Question

Two students are asked to find the height of a particular building using a barometer. Instead of using the barometer as an altitude measuring device, they take it to the roof of the building and drop it off, timing its fall. One student reports a fall time of 2.0 s, and the other, 2.3 s.
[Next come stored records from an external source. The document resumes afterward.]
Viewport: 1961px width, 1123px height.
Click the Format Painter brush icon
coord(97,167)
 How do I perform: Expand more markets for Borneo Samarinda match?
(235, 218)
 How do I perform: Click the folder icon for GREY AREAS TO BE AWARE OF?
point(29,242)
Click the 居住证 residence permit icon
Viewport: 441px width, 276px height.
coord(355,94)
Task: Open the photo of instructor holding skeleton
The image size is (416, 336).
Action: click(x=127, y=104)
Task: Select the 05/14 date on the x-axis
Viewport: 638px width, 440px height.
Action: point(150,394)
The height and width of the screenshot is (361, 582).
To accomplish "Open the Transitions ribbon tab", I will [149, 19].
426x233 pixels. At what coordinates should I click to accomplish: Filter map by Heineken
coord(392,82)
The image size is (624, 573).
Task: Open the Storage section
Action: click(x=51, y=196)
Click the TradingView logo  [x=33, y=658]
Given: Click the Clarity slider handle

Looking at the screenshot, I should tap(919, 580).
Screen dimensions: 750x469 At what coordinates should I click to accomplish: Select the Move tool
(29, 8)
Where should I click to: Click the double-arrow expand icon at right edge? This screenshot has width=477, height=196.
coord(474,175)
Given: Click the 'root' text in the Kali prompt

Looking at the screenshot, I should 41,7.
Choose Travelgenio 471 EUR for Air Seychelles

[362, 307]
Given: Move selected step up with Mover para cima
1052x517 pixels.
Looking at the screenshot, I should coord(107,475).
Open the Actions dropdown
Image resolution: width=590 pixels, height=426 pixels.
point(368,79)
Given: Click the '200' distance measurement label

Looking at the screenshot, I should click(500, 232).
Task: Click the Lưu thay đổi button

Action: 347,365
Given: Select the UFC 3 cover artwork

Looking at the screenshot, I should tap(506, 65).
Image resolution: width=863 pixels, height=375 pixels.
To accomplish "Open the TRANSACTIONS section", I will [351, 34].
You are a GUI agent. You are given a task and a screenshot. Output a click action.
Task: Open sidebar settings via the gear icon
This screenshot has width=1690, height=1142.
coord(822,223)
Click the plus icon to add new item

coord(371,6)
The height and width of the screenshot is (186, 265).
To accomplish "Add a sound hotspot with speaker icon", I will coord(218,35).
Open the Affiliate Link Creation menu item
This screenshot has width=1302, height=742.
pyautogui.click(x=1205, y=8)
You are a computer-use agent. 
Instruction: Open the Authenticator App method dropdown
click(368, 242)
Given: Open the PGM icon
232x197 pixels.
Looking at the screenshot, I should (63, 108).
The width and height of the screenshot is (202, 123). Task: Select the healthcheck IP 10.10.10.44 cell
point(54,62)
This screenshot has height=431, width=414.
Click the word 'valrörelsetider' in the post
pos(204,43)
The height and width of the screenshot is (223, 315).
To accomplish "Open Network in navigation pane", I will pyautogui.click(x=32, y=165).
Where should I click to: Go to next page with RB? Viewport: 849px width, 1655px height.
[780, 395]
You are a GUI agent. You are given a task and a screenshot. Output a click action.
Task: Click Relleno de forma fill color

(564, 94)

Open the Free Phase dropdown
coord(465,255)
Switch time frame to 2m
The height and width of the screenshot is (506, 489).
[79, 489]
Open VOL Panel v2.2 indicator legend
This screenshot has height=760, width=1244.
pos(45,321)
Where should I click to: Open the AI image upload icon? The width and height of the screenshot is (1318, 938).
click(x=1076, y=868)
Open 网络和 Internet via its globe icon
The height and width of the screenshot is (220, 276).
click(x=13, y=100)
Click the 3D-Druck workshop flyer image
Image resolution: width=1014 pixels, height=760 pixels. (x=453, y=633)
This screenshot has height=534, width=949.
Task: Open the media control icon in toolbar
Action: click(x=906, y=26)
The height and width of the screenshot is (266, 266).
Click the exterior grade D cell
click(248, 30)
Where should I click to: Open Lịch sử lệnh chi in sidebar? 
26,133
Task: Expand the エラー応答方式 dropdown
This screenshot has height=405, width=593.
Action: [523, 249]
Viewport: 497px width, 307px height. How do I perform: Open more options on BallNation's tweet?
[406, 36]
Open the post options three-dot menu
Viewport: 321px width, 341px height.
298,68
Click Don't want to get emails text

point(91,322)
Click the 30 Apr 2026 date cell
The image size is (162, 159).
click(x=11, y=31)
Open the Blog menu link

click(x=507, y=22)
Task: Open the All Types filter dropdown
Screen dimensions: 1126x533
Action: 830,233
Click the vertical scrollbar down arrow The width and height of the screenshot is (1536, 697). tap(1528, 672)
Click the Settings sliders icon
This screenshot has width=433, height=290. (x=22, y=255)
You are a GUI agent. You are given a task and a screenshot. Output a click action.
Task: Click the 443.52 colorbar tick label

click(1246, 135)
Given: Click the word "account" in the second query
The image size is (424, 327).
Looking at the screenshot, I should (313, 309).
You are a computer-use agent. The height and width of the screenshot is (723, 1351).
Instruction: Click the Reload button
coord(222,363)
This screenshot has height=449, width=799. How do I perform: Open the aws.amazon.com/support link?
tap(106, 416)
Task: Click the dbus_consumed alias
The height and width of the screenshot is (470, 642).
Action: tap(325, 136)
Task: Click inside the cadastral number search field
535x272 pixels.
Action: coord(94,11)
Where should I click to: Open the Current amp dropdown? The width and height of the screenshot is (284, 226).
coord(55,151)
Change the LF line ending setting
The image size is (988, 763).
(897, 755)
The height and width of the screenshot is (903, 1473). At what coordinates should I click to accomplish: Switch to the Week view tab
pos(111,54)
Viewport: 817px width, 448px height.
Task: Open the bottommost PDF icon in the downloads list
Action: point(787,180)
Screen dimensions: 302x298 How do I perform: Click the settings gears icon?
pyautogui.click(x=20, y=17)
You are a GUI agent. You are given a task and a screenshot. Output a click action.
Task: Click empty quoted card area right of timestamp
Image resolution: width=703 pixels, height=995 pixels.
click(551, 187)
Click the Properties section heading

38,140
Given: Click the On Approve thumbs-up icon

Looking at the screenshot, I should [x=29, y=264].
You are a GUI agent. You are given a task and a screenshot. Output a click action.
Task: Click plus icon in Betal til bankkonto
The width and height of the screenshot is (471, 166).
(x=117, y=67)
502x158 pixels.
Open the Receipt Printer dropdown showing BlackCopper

What % difference does the 0.3 s make for the estimates of the building’s height?

Short answer

The obtained percentage difference in the heights of the building is \(27.7\% \).

Step-by-step solution

Kinematics equation

In solving problems related to percentage, first, calculate the difference in the heights of the building reported by the two students and then divide it with the average height of the building.

Given data:

The fall time reported by one student is\({t_1} = 2\;{\rm{s}}\).

The fall time reported by the other student is\({t_2} = 2.3\;{\rm{s}}\).

The relation used to find the height of the building is given by:

\(h = u{t_1} + \frac{1}{2}g{t_1}^2\)

Here, u is the initial speed whose value is zero as measured by the barometer, and g is the gravitational acceleration.

On plugging the values in the above relation, you get:

\(\begin{aligned}h &= \left( 0 \right){t_1} + \frac{1}{2}\left( {9.81\;{\rm{m/}}{{\rm{s}}^2}} \right){\left( {2\;{\rm{s}}} \right)^2}\\h &= 19.62\;{\rm{m}}\end{aligned}\)

Calculation of the height of the building

The relation used to find the height of the building as reported by the other student is given by:

\(h' = u{t_2} + \frac{1}{2}g{t_2}^2\)

On plugging the values in the above relation, you get:

\(\begin{aligned}h' &= \left( 0 \right){t_2} + \frac{1}{2}\left( {9.81\;{\rm{m/}}{{\rm{s}}^2}} \right){\left( {2.3\;{\rm{s}}} \right)^2}\\h' &= 25.94\;{\rm{m}}\end{aligned}\)

Calculation of percentage difference in building’s height

The relation used to find the average height of the building is given by:

\(\begin{aligned}H &= \frac{{h + h'}}{2}\\H &= \left( {\frac{{19.62\;{\rm{m}} + 25.94\;{\rm{m}}}}{2}} \right)\\H &= 22.78\;{\rm{m}}\end{aligned}\)

To determine the percentage, you can use the formula

\(\% P = \frac{{h' - h}}{H} \times 100\% \)

On plugging the values in the above relation, you get:

\(\begin{aligned}\% P &= \frac{{25.94\;{\rm{m}} - 19.62\;{\rm{m}}}}{{22.78\;{\rm{m}}}} \times 100\% \\\% P &= 27.7\% \end{aligned}\)

Thus, the percentage difference is \(27.7\% \).